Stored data
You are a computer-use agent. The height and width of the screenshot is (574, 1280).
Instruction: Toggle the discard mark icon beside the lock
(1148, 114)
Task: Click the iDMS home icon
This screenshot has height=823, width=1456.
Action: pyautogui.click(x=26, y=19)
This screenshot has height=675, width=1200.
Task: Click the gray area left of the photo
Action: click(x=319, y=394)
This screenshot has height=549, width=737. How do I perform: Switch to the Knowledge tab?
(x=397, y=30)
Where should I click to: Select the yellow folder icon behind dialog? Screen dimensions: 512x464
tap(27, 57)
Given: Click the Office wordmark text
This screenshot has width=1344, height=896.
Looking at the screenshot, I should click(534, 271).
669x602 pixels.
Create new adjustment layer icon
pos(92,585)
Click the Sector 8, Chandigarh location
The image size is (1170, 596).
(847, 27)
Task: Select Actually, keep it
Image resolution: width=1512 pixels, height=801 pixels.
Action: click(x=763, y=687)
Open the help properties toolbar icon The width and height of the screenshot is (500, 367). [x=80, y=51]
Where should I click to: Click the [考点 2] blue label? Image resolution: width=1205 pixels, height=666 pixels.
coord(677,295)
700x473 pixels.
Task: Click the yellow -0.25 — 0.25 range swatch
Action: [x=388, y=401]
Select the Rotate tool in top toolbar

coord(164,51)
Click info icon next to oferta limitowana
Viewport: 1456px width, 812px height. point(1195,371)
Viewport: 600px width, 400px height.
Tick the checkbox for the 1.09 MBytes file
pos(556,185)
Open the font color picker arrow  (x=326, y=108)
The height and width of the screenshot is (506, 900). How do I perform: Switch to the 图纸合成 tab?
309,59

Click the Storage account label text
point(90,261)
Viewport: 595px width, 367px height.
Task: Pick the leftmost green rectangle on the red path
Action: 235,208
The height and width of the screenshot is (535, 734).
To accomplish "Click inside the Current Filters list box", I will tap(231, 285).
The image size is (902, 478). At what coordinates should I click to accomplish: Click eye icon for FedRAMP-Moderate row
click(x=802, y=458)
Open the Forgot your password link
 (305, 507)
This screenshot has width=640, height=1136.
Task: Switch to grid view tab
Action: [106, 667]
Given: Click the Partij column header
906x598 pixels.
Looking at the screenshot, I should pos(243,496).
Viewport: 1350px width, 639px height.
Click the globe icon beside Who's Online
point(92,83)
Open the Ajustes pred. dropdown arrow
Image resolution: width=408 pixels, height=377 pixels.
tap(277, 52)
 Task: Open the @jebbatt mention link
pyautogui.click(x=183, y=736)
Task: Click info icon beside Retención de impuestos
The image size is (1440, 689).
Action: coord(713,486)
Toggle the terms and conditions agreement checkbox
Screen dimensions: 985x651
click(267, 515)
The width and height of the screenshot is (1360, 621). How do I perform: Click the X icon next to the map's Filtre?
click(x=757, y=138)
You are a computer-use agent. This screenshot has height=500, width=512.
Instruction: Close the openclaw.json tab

- _TASK BRIEF_: Set down, word for word, each line from the top of the records above through the line with "Task: Click the iDMS home icon".

- _SOLUTION TO THIS PROBLEM_:
You are a computer-use agent. The height and width of the screenshot is (574, 1280).
Instruction: Toggle the discard mark icon beside the lock
(1148, 114)
Task: Click the iDMS home icon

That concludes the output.